A long track record of always coming out all right in the end? Ignore it. It doesn’t matter. You’re not good enough and never will be. Always remember that.

Remember that time you were in a similar situation and you succeeded despite all those self-doubts? Don’t remember it. Let it go. Approach every situation as unique and fraught with its own scary failures waiting to happen.

Friends, family, and people that will support you no matter what? Even if you do happen to fail this time? Don’t think about them. Be alone with yourself and your own insecurities. That’s all that matters.

Ok, so you failed this time. So what, right? Wrong. This is a continued pattern of failure in your life and this failure is more proof that you’re not good enough and never will be. Just forget all those other times you failed and it turned out just fine. Those don’t matter. Thinking about your successes will only breed more failure because being riddled with self-doubt despite continual evidence to the contrary is the only way to protect yourself from thinking you’re good enough.

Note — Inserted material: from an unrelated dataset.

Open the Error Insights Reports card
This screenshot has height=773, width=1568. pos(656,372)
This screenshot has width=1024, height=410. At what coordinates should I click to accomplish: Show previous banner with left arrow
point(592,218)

The best way to prevent being good enough is to always be worried that you’re not good enough. That’s the real lesson. Forget everything you know about having made it this far despite occasional shortcomings. Self-doubt and insecurity are the only security. It keeps expectations low to make sure that when failure comes, it doesn’t come as a surprise.

Remember, you’re not good enough and never will be. Let that sink in. All those successes? Accidents. Luck. Anything but you having the resiliency to make it through no matter what happens. Anything but a pattern of you always figuring it out and coming out ahead in the end no matter the result.

In conclusion, forget that you’ve been good enough every other time. Even if you did “fail,” forget that you survived and that it ended up working out. Don’t remember the good stuff. Focus only on the bad stuff. Your brain is only trying to help. Trust it always. Never second guess it. Don’t remember that you are wired to remember pain — that your brain still lives in the dangerous wild despite you living in your living room.

Do all these things and you’re well on your way to a neurotic approach to daily living. It’s the only safe way to live. Remember: low expectations, self-doubt, focusing only on the negative, and rationalizing away your successes are the keys to finding safety in the familiar and avoiding the risk of thinking you’re good enough.